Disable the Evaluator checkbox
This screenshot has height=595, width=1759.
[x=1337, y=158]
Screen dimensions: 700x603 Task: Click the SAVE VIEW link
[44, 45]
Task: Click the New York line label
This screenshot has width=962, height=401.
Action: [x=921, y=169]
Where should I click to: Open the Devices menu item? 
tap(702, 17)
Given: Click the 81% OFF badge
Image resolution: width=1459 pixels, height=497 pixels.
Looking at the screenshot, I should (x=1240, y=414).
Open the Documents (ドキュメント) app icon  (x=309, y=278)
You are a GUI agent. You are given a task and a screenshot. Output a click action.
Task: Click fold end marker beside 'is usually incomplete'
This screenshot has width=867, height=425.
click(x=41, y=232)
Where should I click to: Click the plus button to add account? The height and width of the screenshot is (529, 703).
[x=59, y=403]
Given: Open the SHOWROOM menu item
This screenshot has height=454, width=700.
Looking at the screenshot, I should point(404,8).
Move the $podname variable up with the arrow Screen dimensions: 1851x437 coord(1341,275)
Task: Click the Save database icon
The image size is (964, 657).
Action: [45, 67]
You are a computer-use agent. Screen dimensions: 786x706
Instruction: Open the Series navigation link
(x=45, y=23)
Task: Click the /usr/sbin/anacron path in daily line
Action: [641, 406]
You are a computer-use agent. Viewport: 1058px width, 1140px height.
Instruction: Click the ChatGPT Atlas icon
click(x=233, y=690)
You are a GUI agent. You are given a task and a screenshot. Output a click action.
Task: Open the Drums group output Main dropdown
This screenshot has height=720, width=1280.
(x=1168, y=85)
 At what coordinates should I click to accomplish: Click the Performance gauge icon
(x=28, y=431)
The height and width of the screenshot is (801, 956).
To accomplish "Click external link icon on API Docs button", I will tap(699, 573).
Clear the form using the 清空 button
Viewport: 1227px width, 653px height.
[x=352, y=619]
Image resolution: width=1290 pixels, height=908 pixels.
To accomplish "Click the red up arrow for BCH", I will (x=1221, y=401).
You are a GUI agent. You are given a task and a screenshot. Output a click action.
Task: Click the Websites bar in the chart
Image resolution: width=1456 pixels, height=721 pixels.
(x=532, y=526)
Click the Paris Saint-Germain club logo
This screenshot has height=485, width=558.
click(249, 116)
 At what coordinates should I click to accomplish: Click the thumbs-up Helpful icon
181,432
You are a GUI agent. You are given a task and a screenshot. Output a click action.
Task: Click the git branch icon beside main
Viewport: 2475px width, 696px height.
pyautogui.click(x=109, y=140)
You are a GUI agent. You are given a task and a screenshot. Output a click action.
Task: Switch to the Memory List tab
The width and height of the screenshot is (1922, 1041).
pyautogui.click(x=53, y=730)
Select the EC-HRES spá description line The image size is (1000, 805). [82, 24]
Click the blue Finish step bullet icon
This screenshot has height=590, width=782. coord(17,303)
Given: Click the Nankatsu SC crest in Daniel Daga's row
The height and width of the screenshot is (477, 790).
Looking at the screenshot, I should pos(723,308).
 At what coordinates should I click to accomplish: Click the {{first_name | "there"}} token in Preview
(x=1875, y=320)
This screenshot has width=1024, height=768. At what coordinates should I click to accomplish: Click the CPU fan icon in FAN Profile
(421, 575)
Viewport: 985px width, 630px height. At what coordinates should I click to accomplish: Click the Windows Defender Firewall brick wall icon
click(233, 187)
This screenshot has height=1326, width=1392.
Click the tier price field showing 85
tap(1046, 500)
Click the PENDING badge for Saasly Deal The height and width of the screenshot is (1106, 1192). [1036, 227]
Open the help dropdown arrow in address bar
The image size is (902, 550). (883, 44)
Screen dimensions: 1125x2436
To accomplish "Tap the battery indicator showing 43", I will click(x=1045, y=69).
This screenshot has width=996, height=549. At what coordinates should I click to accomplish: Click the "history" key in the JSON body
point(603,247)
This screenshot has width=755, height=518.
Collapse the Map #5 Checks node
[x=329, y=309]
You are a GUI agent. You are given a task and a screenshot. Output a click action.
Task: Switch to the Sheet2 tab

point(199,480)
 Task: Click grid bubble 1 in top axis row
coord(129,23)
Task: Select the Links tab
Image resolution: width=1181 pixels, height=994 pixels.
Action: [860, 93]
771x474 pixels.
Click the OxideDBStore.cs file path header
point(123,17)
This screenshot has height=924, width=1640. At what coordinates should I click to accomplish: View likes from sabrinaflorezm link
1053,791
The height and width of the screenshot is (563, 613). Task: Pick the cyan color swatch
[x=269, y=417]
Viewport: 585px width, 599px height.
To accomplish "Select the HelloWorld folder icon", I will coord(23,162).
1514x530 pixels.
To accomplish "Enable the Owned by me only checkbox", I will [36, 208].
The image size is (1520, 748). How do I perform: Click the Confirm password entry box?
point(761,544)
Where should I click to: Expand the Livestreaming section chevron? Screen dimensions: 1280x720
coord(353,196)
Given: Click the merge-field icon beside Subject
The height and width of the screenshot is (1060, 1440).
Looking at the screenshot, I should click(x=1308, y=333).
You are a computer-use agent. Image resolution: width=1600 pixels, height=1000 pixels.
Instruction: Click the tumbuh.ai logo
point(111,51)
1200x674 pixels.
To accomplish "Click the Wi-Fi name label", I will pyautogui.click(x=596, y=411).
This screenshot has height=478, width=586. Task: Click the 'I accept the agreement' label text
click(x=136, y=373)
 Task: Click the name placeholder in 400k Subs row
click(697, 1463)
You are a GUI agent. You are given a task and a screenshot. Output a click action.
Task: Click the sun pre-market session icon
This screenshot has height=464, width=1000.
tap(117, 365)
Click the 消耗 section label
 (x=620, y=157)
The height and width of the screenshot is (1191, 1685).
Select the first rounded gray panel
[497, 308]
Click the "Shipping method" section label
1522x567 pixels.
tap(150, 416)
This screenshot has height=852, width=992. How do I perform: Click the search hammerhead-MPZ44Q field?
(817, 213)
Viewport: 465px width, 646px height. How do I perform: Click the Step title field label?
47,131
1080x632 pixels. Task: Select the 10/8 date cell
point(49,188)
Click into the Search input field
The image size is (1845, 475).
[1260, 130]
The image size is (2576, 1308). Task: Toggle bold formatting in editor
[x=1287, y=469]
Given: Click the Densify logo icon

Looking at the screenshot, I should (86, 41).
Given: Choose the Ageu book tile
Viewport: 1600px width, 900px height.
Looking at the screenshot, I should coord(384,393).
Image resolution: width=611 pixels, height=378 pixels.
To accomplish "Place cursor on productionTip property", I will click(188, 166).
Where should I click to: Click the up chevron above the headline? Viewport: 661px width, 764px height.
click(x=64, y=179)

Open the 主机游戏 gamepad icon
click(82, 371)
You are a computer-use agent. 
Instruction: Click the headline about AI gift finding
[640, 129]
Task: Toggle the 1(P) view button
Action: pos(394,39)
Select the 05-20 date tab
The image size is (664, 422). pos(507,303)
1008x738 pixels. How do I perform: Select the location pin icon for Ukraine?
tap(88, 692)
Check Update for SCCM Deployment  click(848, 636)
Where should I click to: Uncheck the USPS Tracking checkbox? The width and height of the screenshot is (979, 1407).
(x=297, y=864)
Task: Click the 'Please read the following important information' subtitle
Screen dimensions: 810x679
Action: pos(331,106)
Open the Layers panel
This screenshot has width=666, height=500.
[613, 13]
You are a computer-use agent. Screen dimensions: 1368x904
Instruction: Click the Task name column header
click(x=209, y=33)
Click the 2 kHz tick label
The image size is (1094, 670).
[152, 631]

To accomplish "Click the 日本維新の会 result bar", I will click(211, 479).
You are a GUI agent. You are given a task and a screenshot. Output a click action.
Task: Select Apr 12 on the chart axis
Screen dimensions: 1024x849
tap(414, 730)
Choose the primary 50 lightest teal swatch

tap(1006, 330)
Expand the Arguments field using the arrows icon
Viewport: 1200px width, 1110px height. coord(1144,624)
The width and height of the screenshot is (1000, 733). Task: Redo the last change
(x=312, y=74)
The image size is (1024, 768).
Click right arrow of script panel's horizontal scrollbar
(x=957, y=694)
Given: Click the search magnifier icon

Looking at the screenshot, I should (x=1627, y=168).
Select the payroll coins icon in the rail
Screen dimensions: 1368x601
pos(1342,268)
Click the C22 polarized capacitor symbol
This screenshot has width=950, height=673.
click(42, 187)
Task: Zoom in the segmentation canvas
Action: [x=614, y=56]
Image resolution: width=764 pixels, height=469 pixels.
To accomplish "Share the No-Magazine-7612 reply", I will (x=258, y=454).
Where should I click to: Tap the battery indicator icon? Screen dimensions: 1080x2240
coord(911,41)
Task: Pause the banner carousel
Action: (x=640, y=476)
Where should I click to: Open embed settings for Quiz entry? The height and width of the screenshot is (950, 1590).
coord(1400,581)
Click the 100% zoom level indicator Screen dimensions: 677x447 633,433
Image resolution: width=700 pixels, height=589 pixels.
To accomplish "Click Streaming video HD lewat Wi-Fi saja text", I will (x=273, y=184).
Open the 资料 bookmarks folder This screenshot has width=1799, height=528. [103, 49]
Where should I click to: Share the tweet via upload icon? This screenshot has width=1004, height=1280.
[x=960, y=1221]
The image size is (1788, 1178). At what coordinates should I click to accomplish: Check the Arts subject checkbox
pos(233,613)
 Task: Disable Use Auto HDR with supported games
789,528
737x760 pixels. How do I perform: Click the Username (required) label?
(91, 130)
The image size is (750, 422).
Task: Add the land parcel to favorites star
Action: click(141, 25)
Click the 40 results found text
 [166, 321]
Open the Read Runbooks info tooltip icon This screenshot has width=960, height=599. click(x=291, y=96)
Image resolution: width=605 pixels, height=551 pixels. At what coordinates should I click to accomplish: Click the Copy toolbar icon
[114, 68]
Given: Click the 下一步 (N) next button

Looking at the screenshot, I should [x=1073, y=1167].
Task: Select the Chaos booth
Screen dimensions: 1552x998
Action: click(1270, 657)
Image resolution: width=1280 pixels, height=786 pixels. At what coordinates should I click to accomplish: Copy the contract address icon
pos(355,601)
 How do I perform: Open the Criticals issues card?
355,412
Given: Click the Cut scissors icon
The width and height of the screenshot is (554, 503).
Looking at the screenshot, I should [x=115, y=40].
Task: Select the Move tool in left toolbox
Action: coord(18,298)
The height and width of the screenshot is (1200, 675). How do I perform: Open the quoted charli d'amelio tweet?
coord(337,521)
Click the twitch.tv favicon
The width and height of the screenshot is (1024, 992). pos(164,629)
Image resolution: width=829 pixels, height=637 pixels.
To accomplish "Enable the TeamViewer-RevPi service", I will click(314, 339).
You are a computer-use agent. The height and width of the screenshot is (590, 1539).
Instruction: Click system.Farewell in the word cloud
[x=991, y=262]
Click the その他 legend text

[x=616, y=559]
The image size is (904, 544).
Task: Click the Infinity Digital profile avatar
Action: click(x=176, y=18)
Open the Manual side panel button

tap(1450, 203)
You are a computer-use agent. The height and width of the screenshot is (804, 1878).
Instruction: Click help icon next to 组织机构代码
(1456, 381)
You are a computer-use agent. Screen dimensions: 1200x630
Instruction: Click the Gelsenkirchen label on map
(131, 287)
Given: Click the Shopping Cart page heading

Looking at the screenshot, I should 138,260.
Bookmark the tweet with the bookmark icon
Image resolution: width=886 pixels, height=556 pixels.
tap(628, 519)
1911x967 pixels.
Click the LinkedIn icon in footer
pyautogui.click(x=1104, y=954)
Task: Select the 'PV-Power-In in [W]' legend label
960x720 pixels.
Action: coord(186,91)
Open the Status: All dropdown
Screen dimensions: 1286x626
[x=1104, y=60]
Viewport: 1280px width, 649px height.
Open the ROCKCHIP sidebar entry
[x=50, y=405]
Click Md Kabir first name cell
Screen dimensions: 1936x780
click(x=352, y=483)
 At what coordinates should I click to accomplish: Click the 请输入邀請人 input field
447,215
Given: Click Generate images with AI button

TASK REQUIREMENTS: Lines from the one containing "The width and height of the screenshot is (554, 503)." through the last line of the records, both included, are the only ones to print, each exactly as it is.

ANSWER SECTION:
The width and height of the screenshot is (554, 503).
Looking at the screenshot, I should [x=115, y=40].
Task: Select the Move tool in left toolbox
Action: coord(18,298)
The height and width of the screenshot is (1200, 675). How do I perform: Open the quoted charli d'amelio tweet?
coord(337,521)
Click the twitch.tv favicon
The width and height of the screenshot is (1024, 992). pos(164,629)
Image resolution: width=829 pixels, height=637 pixels.
To accomplish "Enable the TeamViewer-RevPi service", I will click(314, 339).
You are a computer-use agent. The height and width of the screenshot is (590, 1539).
Instruction: Click system.Farewell in the word cloud
[x=991, y=262]
Click the その他 legend text

[x=616, y=559]
The image size is (904, 544).
Task: Click the Infinity Digital profile avatar
Action: click(x=176, y=18)
Open the Manual side panel button

tap(1450, 203)
You are a computer-use agent. The height and width of the screenshot is (804, 1878).
Instruction: Click help icon next to 组织机构代码
(1456, 381)
You are a computer-use agent. Screen dimensions: 1200x630
Instruction: Click the Gelsenkirchen label on map
(131, 287)
Given: Click the Shopping Cart page heading

Looking at the screenshot, I should 138,260.
Bookmark the tweet with the bookmark icon
Image resolution: width=886 pixels, height=556 pixels.
tap(628, 519)
1911x967 pixels.
Click the LinkedIn icon in footer
pyautogui.click(x=1104, y=954)
Task: Select the 'PV-Power-In in [W]' legend label
960x720 pixels.
Action: coord(186,91)
Open the Status: All dropdown
Screen dimensions: 1286x626
[x=1104, y=60]
Viewport: 1280px width, 649px height.
Open the ROCKCHIP sidebar entry
[x=50, y=405]
Click Md Kabir first name cell
Screen dimensions: 1936x780
click(x=352, y=483)
 At what coordinates should I click to accomplish: Click the 请输入邀請人 input field
447,215
Given: Click Generate images with AI button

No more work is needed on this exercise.